I wouldn't suggest doing this, but I value my dogs over my grass.

There's a reason your dogs' urine is more acidic. You'll end up making them more likely to get urinary tract infections. I'd rather have a few yellow spots in my backyard. I overseed in the spring, and the lawn is back to normal before summer. And then the whole cycle starts again. :)

Reply to
ericm1600

I'd disagree. Maybe not exclusively dog urine, but a combination of dog urine and feces. Have a couple dogs so that the alpha follows the other one around and re-urinates over the same spot, and it's easy to get a build up.

I have a few spots that show classic signs of too much nitrogen concentrated in one place: small dead area, surrounded by luxurious, greener growth rings, and then the normal grass.

Last winter was an exception in that we didn't have a constant cover of snow. There were more dead spots this spring than usual since the dogs were doing their business on the grass, and there wasn't much precipitation to dilute it.

I can track my dead spots to my dogs. But who cares? I'm not after the perfect lawn. My goal is a mostly green area that's fun for my family and dogs to run around and play in. :)

Yes. We have fewer problems when we have lots of precipitation. During the summer dry season when we're soaking the grass once a week, that's long enough between waterings.

Reply to
ericm1600

Under healthful ordinary garden conditions, it cannot, as Dr. A.W. Allard's study has shown. Nitrogen burn could be induced only by concentrating dog urine before application, & even then it was taken in as fertilizer by some grasses & was only harmful to grasses that were sensitive to urea. As for shrubs, as the application of urea from fertilizers or dogs' bladders does not douse a shrub top to bottom as can happen to turf, even the slight possibility that you're concentrating the urine before application to sensitive types of grass is not apt to harm the shrubs.

But folklore never dies & every dead patch anyone ever sees in their yard is going to be some madman's excuse to poison the neighbors' completely innocent dogs.

When brown dead spots appear in lawns, it is almost always a fungus or pathogen caused it. But people blame dogs because these patches are often about as big & round as when a dog does it on linoleum (it would not be a big round puddle on a lawn, but it's what peoples' imaginations envision even on pourous ground).

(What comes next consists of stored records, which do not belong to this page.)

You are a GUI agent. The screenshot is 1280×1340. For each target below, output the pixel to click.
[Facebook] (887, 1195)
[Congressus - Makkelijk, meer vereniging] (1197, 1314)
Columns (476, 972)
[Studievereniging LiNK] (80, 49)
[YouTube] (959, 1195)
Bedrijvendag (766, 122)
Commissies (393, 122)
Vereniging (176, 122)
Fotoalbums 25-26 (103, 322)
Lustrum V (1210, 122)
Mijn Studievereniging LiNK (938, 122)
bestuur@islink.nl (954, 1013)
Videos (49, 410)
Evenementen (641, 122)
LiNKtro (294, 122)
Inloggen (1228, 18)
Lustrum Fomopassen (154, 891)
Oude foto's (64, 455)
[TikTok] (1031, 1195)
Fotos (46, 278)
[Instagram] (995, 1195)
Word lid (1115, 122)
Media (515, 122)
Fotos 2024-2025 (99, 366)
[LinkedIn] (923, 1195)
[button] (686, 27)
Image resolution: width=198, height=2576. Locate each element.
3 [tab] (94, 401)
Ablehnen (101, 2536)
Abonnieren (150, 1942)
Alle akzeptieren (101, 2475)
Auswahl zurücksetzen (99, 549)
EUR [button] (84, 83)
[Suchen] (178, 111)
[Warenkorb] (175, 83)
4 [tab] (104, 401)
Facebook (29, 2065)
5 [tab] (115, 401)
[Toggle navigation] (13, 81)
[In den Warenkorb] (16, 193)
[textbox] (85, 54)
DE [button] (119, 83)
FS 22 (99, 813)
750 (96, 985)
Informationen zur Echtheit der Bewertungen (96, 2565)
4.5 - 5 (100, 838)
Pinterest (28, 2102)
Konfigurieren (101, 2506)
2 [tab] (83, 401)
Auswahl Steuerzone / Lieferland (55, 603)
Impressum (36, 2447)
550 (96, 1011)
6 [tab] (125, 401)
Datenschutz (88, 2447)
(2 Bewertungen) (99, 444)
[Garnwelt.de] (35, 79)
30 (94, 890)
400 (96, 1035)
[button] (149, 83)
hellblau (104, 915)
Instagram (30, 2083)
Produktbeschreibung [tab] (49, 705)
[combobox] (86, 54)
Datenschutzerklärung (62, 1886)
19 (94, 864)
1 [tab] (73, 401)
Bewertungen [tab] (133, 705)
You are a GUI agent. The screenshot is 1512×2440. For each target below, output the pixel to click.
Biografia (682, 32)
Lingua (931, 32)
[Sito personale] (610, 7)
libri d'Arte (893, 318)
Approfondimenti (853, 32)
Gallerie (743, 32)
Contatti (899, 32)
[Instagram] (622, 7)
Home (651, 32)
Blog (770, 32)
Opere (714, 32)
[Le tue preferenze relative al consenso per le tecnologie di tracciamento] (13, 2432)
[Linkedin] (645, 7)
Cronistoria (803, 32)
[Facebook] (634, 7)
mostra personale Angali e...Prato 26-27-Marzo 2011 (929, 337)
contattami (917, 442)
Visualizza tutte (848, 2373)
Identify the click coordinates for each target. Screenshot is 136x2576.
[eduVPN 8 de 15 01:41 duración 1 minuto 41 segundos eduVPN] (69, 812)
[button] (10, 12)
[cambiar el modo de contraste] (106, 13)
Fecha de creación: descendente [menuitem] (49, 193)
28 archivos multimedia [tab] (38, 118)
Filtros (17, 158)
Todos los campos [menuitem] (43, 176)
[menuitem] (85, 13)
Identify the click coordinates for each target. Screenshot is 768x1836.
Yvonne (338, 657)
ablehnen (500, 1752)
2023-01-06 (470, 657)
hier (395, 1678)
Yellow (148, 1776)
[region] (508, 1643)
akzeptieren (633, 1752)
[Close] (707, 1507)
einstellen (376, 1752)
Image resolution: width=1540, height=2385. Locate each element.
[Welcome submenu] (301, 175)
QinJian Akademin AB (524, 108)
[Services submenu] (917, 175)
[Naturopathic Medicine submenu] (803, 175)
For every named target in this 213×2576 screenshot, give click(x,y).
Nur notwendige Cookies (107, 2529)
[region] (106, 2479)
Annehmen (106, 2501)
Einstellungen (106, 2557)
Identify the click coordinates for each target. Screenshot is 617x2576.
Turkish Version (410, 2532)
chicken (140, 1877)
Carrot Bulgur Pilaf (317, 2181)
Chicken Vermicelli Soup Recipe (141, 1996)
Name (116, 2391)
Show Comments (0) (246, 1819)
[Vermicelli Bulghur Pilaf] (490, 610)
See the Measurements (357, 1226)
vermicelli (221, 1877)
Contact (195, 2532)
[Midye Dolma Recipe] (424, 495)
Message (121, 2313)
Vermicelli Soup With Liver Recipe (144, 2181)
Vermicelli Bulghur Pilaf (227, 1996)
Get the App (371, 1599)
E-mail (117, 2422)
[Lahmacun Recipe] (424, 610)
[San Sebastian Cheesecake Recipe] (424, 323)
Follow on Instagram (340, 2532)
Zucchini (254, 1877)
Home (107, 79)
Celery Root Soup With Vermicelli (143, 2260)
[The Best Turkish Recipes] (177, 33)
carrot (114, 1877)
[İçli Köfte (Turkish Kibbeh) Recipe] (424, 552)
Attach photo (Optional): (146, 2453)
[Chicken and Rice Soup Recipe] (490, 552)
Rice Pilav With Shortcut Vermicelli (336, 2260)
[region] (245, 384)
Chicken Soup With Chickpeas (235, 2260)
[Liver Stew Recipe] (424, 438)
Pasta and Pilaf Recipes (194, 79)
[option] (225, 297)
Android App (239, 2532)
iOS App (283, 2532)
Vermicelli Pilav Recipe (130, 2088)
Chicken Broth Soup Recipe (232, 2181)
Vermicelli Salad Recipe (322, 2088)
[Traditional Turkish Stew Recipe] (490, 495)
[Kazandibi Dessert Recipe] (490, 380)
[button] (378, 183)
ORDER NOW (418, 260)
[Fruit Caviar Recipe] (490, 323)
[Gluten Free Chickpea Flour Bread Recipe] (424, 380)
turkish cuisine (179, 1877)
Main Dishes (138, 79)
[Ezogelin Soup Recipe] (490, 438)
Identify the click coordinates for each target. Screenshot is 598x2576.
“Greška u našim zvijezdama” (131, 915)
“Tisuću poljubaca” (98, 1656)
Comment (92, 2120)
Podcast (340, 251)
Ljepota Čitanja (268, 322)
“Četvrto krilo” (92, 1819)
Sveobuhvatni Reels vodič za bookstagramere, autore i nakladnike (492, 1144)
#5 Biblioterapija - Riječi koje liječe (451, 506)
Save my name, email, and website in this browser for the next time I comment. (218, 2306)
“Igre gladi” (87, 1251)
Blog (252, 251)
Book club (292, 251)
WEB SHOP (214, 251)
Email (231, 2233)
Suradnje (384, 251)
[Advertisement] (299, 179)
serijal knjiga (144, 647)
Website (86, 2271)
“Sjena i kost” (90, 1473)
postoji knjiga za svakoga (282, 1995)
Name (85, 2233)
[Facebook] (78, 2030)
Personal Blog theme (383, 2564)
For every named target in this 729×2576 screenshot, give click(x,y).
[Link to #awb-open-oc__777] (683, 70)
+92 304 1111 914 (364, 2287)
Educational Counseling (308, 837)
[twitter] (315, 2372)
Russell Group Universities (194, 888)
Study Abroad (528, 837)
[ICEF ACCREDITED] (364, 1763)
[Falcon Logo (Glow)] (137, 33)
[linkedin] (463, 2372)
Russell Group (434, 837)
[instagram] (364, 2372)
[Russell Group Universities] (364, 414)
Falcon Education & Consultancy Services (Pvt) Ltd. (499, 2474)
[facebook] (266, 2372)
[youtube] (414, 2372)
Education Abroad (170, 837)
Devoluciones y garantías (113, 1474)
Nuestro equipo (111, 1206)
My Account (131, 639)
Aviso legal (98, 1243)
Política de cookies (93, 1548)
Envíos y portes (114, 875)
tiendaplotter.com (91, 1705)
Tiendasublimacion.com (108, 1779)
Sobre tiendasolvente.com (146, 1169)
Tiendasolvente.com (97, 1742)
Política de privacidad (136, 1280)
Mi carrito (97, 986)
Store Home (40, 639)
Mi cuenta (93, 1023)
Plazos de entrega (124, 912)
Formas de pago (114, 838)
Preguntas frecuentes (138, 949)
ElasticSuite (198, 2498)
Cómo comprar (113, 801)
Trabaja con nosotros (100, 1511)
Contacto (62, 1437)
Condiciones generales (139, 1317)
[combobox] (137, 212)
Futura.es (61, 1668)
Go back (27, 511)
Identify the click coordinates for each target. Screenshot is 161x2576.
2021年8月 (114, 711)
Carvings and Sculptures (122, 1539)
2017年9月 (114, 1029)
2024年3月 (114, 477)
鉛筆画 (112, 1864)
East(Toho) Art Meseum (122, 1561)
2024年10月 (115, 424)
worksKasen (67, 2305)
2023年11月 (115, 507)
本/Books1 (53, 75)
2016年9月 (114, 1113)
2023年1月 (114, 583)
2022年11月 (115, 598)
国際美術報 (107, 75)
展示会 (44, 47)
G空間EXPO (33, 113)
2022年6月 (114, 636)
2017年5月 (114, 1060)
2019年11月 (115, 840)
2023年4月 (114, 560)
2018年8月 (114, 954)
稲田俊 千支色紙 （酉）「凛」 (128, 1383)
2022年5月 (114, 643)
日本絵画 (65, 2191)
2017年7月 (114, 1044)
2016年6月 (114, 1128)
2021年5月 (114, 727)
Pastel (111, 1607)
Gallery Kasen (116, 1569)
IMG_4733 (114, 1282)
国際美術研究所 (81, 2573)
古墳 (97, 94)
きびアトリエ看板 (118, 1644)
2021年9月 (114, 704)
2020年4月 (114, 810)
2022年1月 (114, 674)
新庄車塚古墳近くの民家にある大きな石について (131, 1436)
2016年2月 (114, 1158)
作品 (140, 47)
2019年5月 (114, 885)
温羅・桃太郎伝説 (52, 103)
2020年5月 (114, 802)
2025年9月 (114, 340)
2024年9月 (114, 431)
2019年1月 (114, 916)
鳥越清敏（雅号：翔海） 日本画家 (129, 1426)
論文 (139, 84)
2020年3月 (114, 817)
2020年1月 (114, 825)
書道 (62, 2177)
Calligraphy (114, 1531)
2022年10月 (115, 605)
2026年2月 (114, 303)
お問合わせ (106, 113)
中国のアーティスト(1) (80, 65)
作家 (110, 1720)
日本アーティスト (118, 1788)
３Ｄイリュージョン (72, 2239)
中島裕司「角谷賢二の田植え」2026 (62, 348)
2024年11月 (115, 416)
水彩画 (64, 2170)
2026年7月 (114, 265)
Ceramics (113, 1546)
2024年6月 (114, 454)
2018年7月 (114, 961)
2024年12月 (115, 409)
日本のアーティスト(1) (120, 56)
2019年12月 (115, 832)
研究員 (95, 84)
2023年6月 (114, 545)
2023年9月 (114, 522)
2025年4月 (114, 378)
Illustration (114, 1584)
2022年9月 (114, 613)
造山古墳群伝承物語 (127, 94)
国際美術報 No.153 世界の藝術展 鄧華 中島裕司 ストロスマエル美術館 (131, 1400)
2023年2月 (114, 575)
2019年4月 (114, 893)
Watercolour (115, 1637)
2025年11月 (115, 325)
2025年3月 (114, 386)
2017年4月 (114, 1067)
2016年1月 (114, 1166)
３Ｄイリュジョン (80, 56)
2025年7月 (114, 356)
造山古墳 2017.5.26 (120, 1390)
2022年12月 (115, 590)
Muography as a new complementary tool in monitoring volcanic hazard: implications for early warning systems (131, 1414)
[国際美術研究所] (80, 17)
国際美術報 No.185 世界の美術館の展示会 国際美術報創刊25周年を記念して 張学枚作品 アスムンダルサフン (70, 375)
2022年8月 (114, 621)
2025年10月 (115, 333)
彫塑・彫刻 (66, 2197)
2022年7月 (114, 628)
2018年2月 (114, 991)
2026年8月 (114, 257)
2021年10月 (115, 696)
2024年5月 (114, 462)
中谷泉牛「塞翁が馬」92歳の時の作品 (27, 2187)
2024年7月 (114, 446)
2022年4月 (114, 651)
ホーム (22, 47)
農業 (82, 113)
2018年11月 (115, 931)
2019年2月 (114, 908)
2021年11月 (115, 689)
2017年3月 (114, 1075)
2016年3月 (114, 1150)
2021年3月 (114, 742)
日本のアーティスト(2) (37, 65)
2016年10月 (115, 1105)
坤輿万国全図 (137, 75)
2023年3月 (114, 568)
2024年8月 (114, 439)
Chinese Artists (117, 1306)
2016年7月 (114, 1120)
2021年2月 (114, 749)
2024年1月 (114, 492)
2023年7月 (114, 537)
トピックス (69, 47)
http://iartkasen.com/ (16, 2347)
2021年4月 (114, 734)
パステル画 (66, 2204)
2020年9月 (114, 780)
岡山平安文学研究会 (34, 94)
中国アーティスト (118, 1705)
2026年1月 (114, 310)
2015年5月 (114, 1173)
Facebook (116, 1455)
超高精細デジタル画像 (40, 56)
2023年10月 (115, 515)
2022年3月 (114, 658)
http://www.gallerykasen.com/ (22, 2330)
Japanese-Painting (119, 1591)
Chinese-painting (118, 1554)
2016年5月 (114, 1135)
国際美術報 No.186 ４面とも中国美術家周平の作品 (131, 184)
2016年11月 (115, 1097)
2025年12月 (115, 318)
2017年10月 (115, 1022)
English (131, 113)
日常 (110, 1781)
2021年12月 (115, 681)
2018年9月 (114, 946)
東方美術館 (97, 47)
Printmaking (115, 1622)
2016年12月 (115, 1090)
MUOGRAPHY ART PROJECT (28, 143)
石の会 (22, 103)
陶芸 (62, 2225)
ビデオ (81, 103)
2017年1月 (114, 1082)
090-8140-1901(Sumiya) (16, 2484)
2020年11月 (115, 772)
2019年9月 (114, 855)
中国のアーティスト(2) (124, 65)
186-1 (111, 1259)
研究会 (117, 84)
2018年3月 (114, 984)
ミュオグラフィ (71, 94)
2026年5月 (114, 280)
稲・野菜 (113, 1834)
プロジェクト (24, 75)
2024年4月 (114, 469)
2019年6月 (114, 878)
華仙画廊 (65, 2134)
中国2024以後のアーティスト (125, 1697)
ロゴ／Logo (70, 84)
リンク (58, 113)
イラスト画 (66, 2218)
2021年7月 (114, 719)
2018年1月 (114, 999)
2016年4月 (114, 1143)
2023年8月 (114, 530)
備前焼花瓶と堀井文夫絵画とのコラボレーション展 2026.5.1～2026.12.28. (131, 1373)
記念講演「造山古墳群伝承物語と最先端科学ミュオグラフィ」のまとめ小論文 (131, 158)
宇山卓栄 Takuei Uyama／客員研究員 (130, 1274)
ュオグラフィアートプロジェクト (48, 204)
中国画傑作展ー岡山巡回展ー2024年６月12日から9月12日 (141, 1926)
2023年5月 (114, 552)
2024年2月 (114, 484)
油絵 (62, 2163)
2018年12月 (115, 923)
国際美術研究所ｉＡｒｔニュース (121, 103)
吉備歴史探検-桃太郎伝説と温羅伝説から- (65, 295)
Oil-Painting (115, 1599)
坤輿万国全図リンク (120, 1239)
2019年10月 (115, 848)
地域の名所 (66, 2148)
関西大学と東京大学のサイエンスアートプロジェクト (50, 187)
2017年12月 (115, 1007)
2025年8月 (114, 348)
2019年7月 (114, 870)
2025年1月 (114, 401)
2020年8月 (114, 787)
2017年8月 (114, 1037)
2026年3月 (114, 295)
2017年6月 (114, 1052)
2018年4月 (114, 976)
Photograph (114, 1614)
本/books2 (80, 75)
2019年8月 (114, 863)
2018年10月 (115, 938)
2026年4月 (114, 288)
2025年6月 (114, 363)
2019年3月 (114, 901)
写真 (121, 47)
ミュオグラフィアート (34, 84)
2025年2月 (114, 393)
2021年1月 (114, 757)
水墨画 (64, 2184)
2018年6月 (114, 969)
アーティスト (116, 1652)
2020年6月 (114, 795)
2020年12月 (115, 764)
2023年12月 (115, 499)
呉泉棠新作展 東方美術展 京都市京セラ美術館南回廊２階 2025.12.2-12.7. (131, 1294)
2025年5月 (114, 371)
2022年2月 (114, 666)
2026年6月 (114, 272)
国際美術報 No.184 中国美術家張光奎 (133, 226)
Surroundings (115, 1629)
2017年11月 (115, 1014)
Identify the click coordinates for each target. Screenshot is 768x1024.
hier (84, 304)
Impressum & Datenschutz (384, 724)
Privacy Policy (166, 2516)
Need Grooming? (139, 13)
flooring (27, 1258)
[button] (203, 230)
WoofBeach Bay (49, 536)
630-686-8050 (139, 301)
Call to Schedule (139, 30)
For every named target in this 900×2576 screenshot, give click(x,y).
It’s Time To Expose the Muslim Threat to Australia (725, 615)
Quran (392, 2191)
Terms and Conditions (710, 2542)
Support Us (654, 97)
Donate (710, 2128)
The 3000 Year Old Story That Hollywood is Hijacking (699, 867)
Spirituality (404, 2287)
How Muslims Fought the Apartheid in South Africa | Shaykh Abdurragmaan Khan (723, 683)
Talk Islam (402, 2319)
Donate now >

Your observation is correct Vince, though as J. D. C. notes, it has nothing to do with hormones; fact is, there's not enough nitrogen in normal dog urine to burn grass; & even the potentially harmful amonia release would require unusually filthy disease-ridden conditions to build up sufficiently to kill lawns.

The "active" ingredient in urine that MIGHT but RARELY in CONCENTRATED form burn particularly SENSITIVE types of grass is urea. This is also a primary ingredient in fertilizers. Too much fertilizer can burn plants, yes, but there's nothing magically extra-burny about urea in dog piss -- quite the opposite, it is so quickly diluted by normal watering it cannot accumulate.

Dog urine has a POSITIVE fertilizing impact on grasses that are healthy & which are not already over fertilized. OLD urine that smells especially bad can also have harmful amonia, but fresh urine does not; & amonia dissipates so rapidly, conditions for it to accumulate in the garden would have to be especially unwholesome for more reasons than a dog's presence.

Certainly "Too much nitrogen" can burn plants (not generally causing round brown patches as do pathogenic problems however). There is not enough nitrogen in dog urine to burn plants; it either has to be artificially concentrated to be harmful, or combined with over-fertilizing generally, sending the amount of nitrogen over the upper limits of safety for the grass. Even concentrated, most grasses would be unaffected, though kentucky bluegrass & bermuda grass can be sensitive under these extreme cases.

-paghat the ratgirl

Reply to
paghat

I repeat, any dog urine can burn lawns or shrubs. The notion that some dog urine is better than other is nonsense. Any urine can convert to ammonia, not just bad smelling urine. Dump enough ammonia or other nitrogen in one spot and it will burn.

My sister raises dogs for field and bench; she knows very well the consequences of dog urine on lawns. Unlike brainless or irresponsible dog owners, she doesn't let her mutts ruin other folks' property.

J. Del Col

Reply to
J. Del Col

the amount of urine and how much rain is diluting the urine will determine if there is going to be brown spots or not.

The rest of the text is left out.